Another illustration, taken from the very antipodes of Madagascar, recently found its way into print in an incidental manner,[7] and is so good that it deserves a place beside de Flacourt's time-honoured example.
Mom Cely, a Southern negro of unknown age, finds herself in debt to the storekeeper; and, unwilling to believe that the amount is as great as he represents, she proceeds to investigate the matter in her own peculiar way.
She had "kept a tally of these purchases by means of a string, in which she tied commemorative knots." When her creditor "undertook to make the matter clear to Cely's comprehension, he had to proceed upon a system of her own devising.

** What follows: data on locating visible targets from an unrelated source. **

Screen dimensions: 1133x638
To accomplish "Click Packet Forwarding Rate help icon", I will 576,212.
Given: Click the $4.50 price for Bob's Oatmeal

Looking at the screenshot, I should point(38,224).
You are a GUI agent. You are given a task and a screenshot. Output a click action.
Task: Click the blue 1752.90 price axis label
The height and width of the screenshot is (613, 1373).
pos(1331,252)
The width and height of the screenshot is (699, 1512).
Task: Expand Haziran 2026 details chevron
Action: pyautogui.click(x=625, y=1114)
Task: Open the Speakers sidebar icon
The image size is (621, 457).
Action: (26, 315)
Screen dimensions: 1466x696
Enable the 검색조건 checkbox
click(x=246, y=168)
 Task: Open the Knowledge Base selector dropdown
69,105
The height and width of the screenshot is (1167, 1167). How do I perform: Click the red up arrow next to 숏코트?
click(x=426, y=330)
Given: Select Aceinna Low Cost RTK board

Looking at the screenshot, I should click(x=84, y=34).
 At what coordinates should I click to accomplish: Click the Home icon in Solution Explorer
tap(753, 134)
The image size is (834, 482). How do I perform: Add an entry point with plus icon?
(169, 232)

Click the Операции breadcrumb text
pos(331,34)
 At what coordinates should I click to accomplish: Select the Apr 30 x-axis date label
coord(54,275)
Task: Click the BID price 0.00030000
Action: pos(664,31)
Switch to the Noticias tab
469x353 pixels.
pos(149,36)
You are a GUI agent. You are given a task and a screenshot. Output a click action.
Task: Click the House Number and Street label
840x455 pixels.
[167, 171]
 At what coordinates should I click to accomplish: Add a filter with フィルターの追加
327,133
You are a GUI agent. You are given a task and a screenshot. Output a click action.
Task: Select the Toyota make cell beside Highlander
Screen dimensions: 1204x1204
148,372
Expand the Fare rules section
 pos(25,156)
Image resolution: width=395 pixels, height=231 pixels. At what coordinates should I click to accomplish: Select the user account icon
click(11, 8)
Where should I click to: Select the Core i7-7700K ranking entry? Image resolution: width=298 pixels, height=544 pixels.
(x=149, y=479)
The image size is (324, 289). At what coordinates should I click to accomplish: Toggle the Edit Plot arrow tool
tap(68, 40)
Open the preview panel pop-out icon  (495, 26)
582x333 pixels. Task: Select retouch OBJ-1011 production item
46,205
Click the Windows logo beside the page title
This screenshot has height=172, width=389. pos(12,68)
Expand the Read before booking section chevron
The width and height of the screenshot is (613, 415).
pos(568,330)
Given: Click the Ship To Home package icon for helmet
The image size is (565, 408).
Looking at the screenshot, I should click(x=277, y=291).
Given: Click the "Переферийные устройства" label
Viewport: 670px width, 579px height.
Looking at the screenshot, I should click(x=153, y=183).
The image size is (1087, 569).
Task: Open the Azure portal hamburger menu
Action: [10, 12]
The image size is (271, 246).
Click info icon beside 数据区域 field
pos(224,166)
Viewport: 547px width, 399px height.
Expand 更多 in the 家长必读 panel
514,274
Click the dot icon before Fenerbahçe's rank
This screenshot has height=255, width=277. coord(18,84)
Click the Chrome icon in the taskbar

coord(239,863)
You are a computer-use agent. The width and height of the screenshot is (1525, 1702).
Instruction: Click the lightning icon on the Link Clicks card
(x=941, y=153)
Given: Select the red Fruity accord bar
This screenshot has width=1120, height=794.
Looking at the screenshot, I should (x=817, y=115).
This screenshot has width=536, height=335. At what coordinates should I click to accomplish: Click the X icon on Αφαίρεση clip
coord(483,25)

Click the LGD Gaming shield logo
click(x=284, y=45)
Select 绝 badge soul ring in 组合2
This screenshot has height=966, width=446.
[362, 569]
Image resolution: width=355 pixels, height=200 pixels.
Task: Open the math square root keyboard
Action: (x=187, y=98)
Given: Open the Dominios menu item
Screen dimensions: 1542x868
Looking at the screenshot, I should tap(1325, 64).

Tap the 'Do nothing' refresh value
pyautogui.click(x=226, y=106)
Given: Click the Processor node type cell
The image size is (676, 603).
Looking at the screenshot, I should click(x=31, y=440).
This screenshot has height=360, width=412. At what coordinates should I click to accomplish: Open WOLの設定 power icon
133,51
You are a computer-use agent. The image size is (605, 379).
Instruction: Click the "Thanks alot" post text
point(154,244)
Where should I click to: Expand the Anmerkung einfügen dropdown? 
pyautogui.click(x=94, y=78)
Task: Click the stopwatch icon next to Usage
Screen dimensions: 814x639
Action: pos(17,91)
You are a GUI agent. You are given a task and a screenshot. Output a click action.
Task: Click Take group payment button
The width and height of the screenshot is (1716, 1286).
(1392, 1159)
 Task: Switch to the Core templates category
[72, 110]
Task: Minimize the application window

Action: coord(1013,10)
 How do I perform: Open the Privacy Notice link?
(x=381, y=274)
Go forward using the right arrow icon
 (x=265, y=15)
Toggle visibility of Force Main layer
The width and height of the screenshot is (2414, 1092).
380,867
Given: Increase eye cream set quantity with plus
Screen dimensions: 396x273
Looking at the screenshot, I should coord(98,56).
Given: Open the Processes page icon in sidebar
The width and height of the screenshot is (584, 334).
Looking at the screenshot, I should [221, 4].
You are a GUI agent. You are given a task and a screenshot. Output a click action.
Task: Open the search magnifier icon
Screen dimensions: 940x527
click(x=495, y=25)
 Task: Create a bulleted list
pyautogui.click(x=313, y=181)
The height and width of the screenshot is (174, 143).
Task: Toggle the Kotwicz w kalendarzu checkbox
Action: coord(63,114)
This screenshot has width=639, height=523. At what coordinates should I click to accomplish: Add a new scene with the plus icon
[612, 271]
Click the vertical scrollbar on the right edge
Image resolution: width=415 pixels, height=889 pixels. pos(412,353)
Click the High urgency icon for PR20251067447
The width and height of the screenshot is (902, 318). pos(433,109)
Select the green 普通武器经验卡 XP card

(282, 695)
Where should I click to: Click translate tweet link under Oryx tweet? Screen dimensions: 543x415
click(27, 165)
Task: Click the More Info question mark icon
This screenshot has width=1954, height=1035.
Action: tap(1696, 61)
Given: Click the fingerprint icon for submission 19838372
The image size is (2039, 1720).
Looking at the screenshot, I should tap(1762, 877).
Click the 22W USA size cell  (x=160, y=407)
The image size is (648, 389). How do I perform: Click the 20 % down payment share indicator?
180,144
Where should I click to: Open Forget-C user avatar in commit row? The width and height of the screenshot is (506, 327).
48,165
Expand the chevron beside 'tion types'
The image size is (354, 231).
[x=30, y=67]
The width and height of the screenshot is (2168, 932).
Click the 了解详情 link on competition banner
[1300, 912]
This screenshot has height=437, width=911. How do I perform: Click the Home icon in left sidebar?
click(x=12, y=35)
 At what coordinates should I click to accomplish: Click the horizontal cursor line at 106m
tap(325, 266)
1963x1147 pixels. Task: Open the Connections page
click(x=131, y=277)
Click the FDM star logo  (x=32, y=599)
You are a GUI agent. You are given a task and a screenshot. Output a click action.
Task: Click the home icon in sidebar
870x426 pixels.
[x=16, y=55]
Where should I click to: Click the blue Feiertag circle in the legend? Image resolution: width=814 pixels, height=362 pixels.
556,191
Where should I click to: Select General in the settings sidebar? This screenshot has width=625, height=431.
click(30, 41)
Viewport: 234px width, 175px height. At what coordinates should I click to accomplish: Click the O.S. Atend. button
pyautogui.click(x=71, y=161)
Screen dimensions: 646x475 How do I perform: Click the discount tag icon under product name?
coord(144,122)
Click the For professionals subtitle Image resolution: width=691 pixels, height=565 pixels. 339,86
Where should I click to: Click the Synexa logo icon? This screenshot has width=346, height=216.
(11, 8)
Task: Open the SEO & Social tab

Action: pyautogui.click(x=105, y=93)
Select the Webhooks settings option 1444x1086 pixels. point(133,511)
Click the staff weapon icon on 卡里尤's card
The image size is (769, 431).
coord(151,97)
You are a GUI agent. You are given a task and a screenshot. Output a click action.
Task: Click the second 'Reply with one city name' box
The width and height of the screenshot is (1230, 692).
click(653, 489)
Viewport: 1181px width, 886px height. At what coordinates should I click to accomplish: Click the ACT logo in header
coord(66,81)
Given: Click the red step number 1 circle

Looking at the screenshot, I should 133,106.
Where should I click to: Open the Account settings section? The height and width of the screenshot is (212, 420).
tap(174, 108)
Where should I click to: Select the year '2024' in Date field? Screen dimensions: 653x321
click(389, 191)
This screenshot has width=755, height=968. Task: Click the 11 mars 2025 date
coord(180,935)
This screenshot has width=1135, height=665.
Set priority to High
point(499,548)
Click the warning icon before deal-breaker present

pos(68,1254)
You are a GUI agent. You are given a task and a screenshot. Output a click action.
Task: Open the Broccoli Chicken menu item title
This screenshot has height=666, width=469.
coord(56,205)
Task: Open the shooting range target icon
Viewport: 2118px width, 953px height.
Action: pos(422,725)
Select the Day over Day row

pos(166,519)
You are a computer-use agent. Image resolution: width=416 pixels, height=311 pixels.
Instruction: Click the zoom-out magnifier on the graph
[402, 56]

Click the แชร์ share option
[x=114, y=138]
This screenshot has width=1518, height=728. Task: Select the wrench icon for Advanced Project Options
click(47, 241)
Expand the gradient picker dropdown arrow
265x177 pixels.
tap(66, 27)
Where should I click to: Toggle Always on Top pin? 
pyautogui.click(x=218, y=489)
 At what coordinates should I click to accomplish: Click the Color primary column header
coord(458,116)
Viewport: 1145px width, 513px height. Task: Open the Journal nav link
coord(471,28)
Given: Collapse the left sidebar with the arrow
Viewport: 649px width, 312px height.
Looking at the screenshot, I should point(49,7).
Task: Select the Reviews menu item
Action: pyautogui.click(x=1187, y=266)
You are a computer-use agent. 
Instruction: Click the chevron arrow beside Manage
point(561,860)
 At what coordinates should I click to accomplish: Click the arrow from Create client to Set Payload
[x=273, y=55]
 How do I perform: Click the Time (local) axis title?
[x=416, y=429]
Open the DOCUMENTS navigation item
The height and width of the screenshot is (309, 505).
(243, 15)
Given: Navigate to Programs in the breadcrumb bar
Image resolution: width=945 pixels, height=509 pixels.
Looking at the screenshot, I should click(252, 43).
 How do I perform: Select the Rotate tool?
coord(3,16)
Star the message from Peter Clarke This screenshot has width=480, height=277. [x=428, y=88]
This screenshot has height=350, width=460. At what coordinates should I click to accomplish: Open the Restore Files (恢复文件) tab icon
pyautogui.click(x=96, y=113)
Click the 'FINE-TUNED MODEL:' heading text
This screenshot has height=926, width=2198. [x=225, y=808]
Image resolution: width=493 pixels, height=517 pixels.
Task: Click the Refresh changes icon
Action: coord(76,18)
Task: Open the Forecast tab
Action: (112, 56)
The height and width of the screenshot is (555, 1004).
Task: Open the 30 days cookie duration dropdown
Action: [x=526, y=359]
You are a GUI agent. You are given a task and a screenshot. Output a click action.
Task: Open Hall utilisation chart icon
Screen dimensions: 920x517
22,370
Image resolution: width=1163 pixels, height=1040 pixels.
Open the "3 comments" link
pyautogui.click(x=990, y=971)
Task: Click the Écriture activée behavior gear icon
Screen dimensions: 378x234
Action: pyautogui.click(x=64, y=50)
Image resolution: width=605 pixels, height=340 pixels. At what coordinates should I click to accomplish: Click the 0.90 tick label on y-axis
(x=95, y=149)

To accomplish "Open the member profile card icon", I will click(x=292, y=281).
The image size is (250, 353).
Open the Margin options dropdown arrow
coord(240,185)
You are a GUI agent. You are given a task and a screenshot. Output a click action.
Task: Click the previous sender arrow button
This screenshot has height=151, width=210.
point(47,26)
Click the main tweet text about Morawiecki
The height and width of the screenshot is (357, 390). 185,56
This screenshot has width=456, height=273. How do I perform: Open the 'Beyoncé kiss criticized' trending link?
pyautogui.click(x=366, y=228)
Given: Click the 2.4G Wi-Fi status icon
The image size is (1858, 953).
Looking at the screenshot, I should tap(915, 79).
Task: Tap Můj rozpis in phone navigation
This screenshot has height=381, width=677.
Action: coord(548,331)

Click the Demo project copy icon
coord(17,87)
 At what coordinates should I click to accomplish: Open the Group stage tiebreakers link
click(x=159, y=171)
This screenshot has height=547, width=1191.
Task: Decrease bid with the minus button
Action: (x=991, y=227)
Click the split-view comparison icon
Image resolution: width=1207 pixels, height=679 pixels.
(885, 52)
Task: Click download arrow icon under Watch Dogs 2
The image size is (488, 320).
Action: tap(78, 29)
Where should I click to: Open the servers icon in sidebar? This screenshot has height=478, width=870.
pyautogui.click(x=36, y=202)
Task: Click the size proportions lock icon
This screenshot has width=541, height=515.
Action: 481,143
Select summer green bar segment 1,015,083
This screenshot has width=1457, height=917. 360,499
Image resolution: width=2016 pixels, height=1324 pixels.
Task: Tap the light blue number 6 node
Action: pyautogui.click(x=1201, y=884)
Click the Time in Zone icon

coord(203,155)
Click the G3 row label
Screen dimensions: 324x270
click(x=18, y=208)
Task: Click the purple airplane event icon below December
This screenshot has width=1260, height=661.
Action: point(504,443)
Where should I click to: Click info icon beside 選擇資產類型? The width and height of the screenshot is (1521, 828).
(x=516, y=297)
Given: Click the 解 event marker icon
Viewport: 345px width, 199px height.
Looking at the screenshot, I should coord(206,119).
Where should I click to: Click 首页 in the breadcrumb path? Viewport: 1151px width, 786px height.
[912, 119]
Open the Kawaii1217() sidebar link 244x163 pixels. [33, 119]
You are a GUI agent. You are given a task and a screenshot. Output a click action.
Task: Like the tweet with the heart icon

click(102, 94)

A small notch was cut in a smooth white stick for every dime she owed, and a large notch when the dimes amounted to a dollar; for every five dollars a string was tied in the fifth big notch, Cely keeping tally by the knots in her bit of twine; thus, when two strings were tied about the stick, the ten dollars were seen to be an indisputable fact." This interesting method of computing the amount of her debt, whether an invention of her own or a survival of the African life of her parents, served the old negro woman's purpose perfectly; and it illustrates, as well as a score of examples could, the methods of numeration to which the children of barbarism resort when any number is to be expressed which exceeds the number of counters with which nature has provided them.